Document passage:
*** Begin section ***

On Monday, March 24, the global fight against TB will be observed through World TB Day. The United States has had a steady decline in active disease and deaths due to tuberculosis. Oklahoma has mirrored the national trend. However, officials with the Oklahoma State Department of Health Acute Disease Service say there is room for improvement. In 2007, four Oklahomans died as a result of TB.
Most people who are infected with TB are not sick, but carry the bacteria in a dormant state. This is known as latent TB infection and may never pose a threat to a person's health. Last year about 3,000 Oklahomans were diagnosed with latent TB infection.
The danger to public health comes when a person's immune system cannot stop the TB bacteria from multiplying. Soon, the infection is in an active disease state and potentially contagious. People with this type of condition are said to have active TB disease. In 2007, 149 cases of active TB were identified and treated in Oklahoma.

*** End section ***

Problem 1:
Answer these from the tuberculosis text, one line each:
(a) How many Oklahomans died as a result of TB in 2007?
(b) About how many Oklahomans were diagnosed with latent TB infection last year?
(c) How many cases of active TB were identified and treated in Oklahoma in 2007?
Problem 2:
Rewrite the tuberculosis text starting with "Most people who" and going on through "latent TB infection.", putting "dormant TB infection" wherever "latent TB infection" appears.
Problem 3:
Carry on the tuberculosis text from the end of its last sentence.

Extracted entries:
*** Begin section ***

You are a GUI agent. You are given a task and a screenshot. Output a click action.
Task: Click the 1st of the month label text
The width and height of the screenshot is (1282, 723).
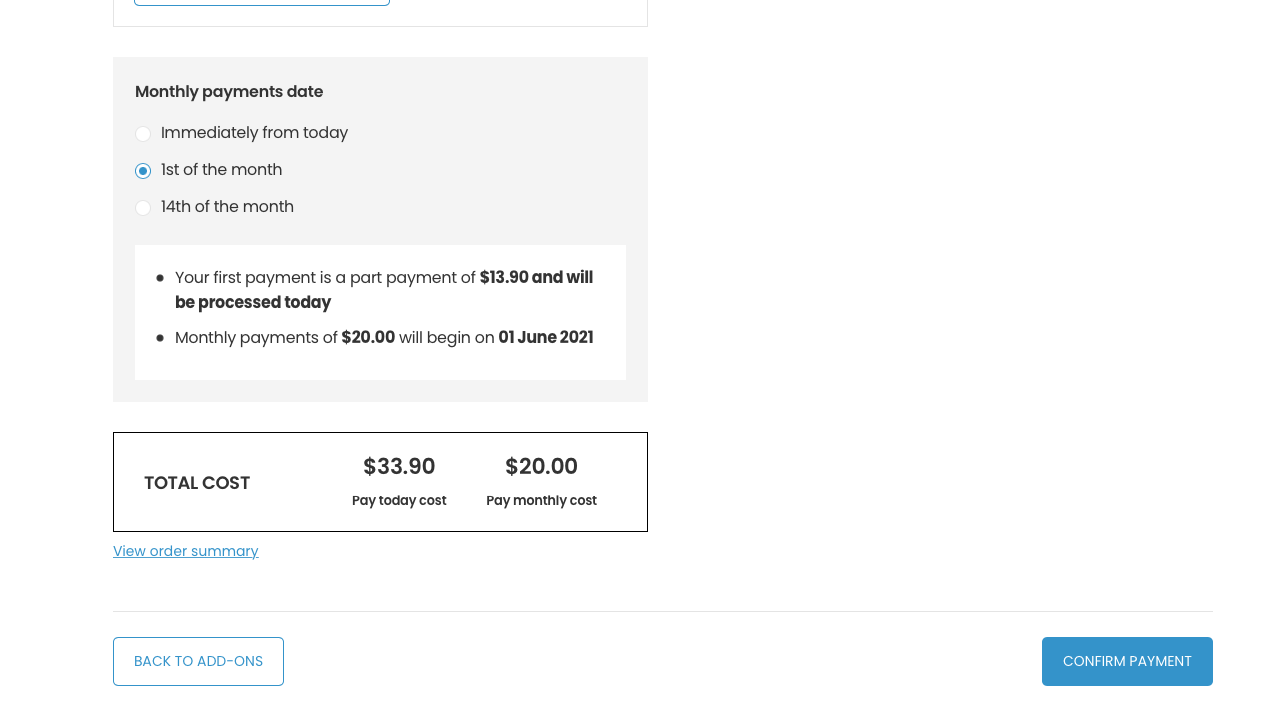click(x=221, y=170)
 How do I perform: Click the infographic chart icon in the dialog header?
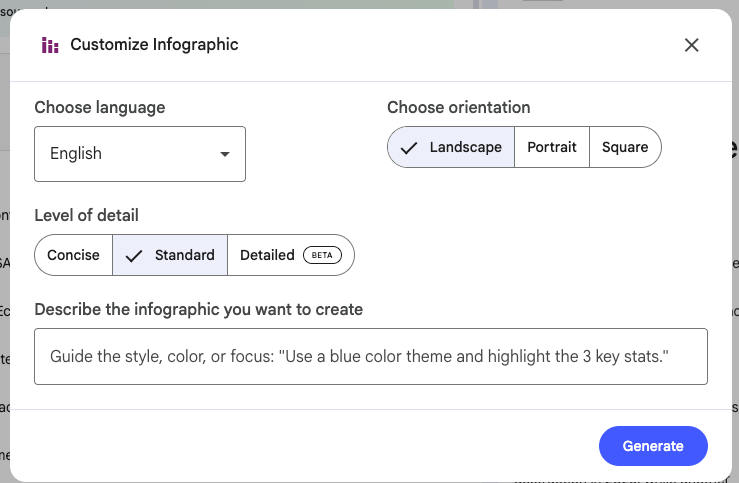tap(49, 45)
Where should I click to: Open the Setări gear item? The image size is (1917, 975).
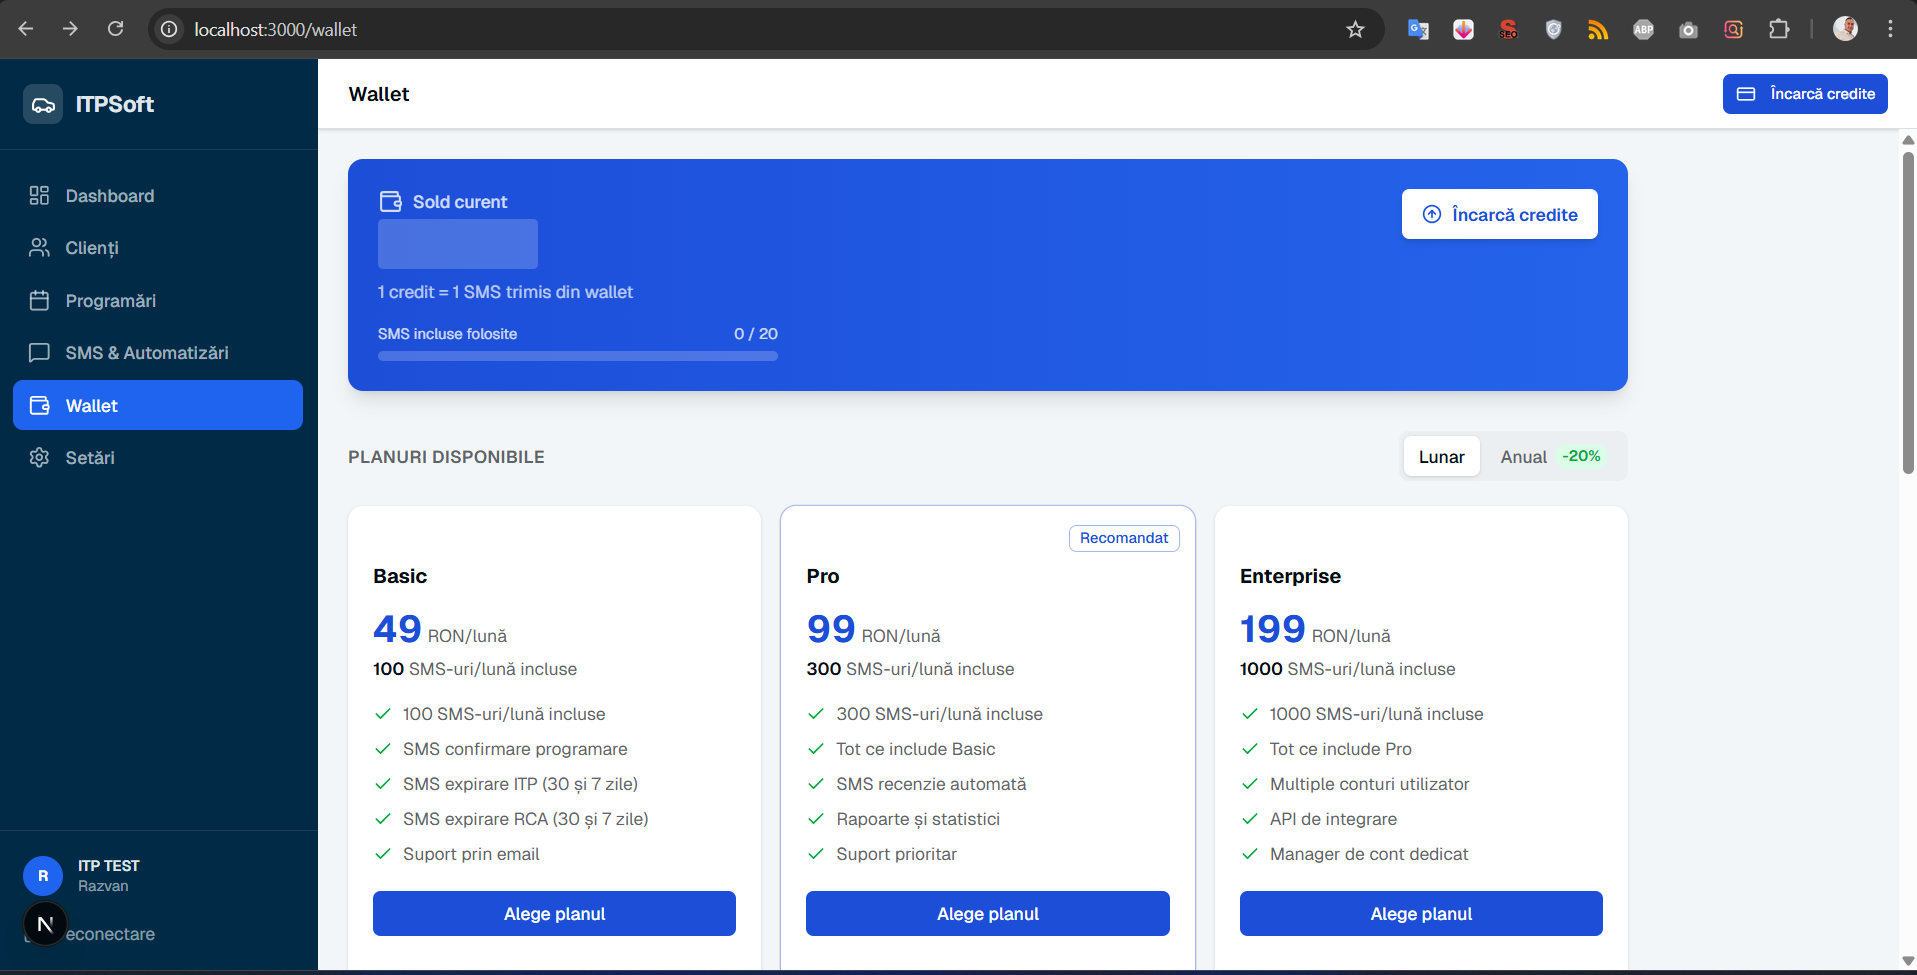[158, 458]
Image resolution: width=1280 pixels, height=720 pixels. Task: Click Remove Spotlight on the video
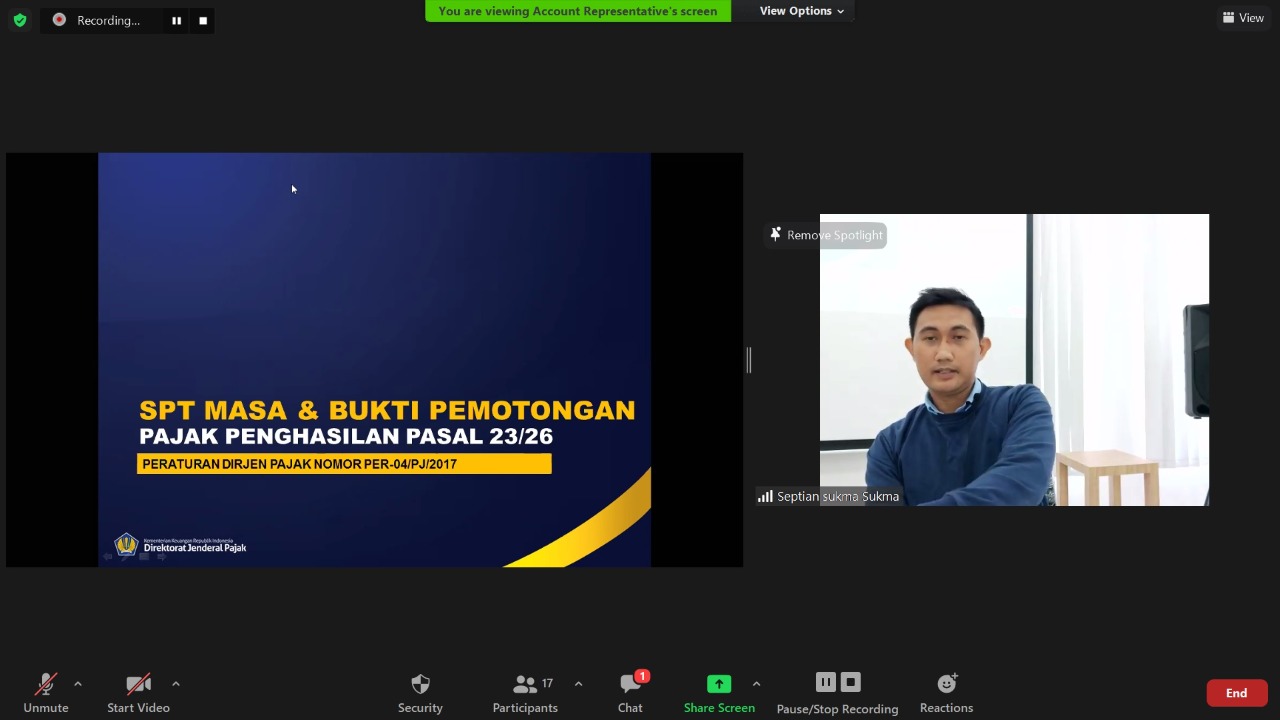[x=826, y=235]
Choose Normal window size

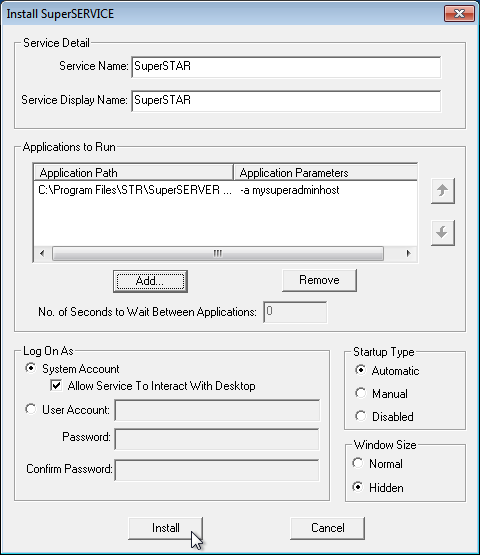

*** End section ***

Answer box 1:
(a) Four.
(b) About 3,000.
(c) 149.

Answer box 2:
Most people who are infected with TB are not sick, but carry the bacteria in a dormant state. This is known as dormant TB infection and may never pose a threat to a person's health. Last year about 3,000 Oklahomans were diagnosed with dormant TB infection.

Answer box 3:
Health officials say TB usually affects the lungs. The disease is spread from person to person when someone with pulmonary or laryngeal TB coughs, sneezes, laughs or sings, propelling the TB bacteria into the air. People who share the same air space with this person may breathe in the bacteria and become infected.
Symptoms of active TB disease can include persistent cough, weight loss, fever, and night sweats. Doctors say prompt diagnosis and treatment is the best way to prevent further spread of the infection and diminish the duration and extent of disease.
Officials say all four of the TB deaths in Oklahoma last year were due to a TB bacteria that are curable when treated with standard TB drugs.